State Education Superintendent Mick Zais soon might realize his ultimate goal of gutting South Carolina public education like a fish. Zais is proposing changes to Regulation 43-205, “Administrative and Professional Personnel Qualifications, Duties, and Workloads,” which regulates class size, what personnel are authorized in the schools, work hours for teachers, what core subjects are and teacher and administrator qualifications.
The proposed changes do away with all of the above.
Currently, a regular classroom is limited to a maximum of 35 students. Under the proposed rules, all caps on class size are stricken out. There is nothing to prevent 50 students in your child’s first grade class.
Music and P.E. classes may have 80 or 90 students.
Teachers will have no planning period, and they can be worked unlimited hours.
The new rules would do away with many guidance counselors and librarians; small schools would not have them. Aids also are cut out.
Schools with fewer than 400 students are authorized only a part-time principal and no assistant.
The definition of core subject areas is completely nullified. There is no core subject designation whatsoever.
Certification requirements for teachers are all but erased. The only reference to a certification requirement is that districts will have to file a waiver form if they want to hire an uncertified teacher.
Zais will disguise his intent by saying that the new rules are meant only to give districts more flexibility. He will say that districts will be able to hire teachers and administrators, structure class sizes and set teacher hours any way they choose. This is a smokescreen for the next step, where a radical Legislature will decide that those positions are not required, so they will cut funding accordingly.

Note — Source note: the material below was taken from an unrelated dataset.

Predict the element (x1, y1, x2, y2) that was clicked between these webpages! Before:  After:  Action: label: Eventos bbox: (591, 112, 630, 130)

Zais and his allies in the Legislature have already laid the groundwork for killing off public schools while covering their tracks. For example, they make a point of demanding “top talent” in South Carolina classrooms while cutting and eroding teacher salaries to the point where “top talent” would be insane to join the profession.
Undoubtedly, some guy from York will write the paper and claim I don’t love God because I wrote this. Still others will take the incomprehensible position that this will “improve” education. They will point to charter schools, home schooling and vouchers for private schools.
The truth is that charter schools aren’t doing any better – and in some cases worse – than public schools. Home schooling is even more of a mixed bag with a few home schools doing an excellent job but others failing miserably.
I have seen dozens of home-schooled kids return to the public sector years behind their peers academically. Vouchers do not cover the cost for good private schools and, with no state or federal oversight, the quality of a private school is strictly “buyer beware.”
Zais ran for office on a ticket to gut public schools and he is hellbent to do that before he is voted out.
Curtis LeMay, who teaches art classes at Lewisville middle and high schools in Chester County, is a resident of Rock Hill.